Ils sont venus en famille, leurs sacs au dos, grands-parents à la traîne, bambins courant dans tous les sens, adolescents affichant leurs t-shirts rouges à l’étoile dorée et leurs pantalons à pattes d’éléphants, parents soucieux de provisions.

Faute d’avoir les moyens de louer une chambre d’hôtel ou d’en trouver une de libre, ils ont déroulé leurs nattes à même le bitume, dans les parcs de la Mairie ou sur la place de l’Opéra, alors que la saison des pluies n’avait pas encore commencé.

Ils ont tenté de s’installer pour une ou deux nuits le plus près possible de la rivière de Saigon pour assister aux feux d’artifice marquant, dans la soirée du 30 avril 2025, le cinquantième anniversaire de la reddition de Saigon, rebaptisée depuis Ho Chi Minh Ville.

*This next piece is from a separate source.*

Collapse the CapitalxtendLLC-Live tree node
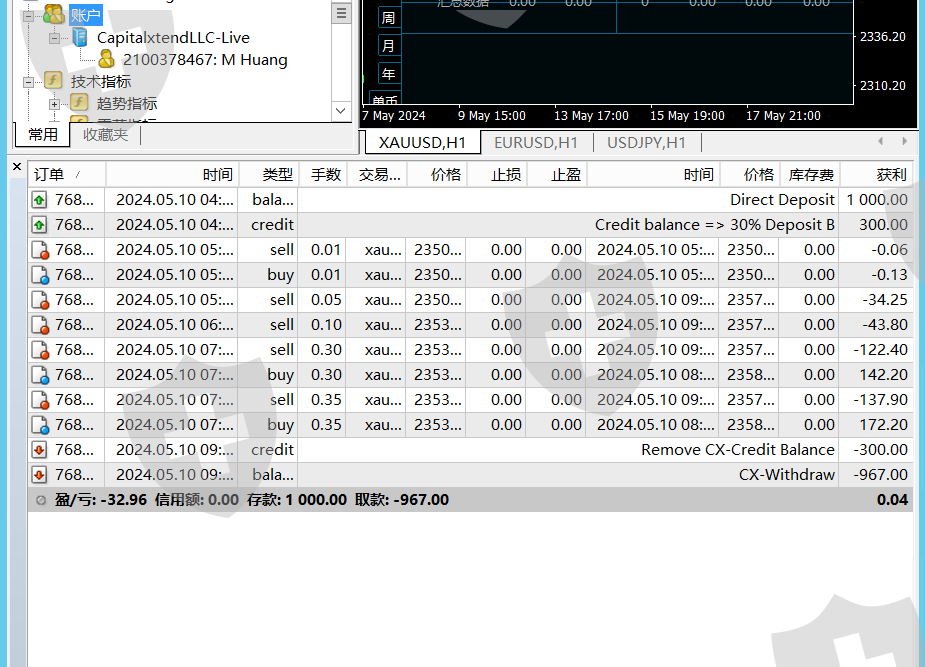 tap(54, 38)
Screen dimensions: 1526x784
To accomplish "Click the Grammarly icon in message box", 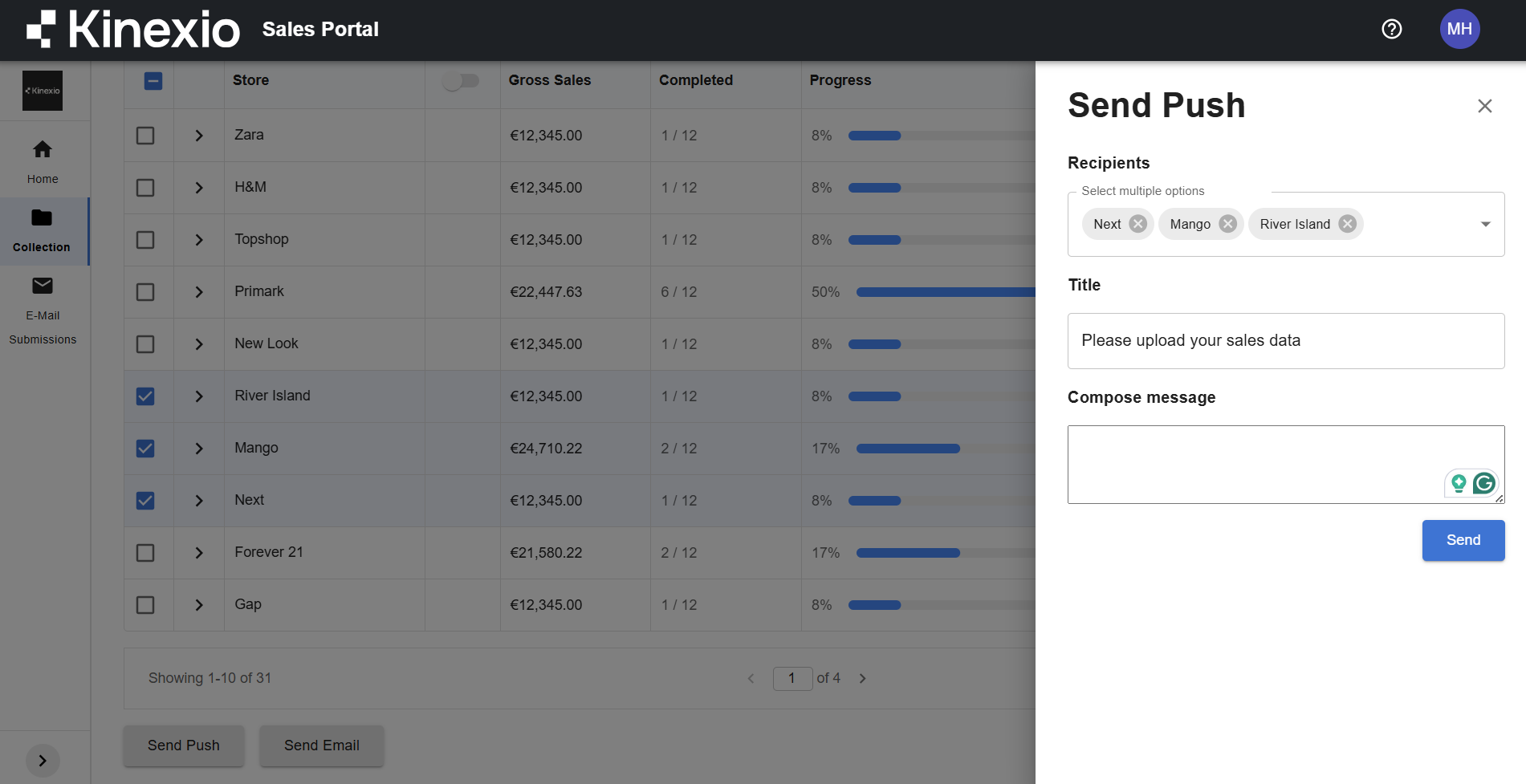I will coord(1484,483).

Une invasion tranquille, chaleureuse, du centre-ville où la circulation a été paralysée pendant plusieurs heures. Un million, deux millions de visiteurs ? Personne ne le sait. Toutefois, des centaines de milliers de gens sont venus des provinces les plus proches ou des banlieues d’une ville aux neuf millions d’habitants, soit deux fois plus qu’à l’époque de sa capitulation.

Si attendue, la parade n’a pas déçu : plus de treize mille soldats, marchant au pas de l’oie, suivis par de minces détachements de collègues chinois, laotiens et cambodgiens, ont traversé une mer de drapeaux et d’oriflammes rouges et or.

Pour être impressionnant, ce déploiement de troupes n’a guère pris une allure belliqueuse : au sol, ni blindés ni artillerie, mais une parade chars décorés et animés, tel un corso civil et multicolore ; dans le ciel, l’unique passage de seulement trois hélicoptères de transport militaire ainsi que deux chasseurs bombardiers âgés.

Le message souhaité du gouvernement a été sans ambigüités : l’unité du Vietnam s’est enfin refaite et son ambition est de progresser dans une paix auquel il a accédé à la fin du siècle dernier après les décennies de colonisation et de guerres.

Secrétaire général du PC vietnamien depuis l’an dernier, Tô Lâm a répété un argument à l’envie, le 30 avril, dans son discours de clôture des célébrations : le pays appartient à tous les Vietnamiens. Il n’est pas la propriété d’un clan quelconque, un sentiment déjà exprimé par le réformateur Vo Van Kiêt (1922-2008), chef du gouvernement communiste de 1991 à 1997.

Le pays fait face à de nouveaux défis, avec par exemple les tarifs douaniers imposés par l’administration Trump, et Tô Lâm est prompt à museler les critiques, mais le Vietnam meurtri de l’après-guerre a remonté la pente à une vitesse inimaginable. Pour qui a pu observer les hésitations et les graves fautes des années qui ont suivi 1975, ces célébrations du 50ème anniversaire montrent un pays qui a un nouveau visage et qui va de l’avant.

Cet article a été publié dans le cadre de notre dossier spécial consacré au 50 ans de la fin de la guerre du Vietnam.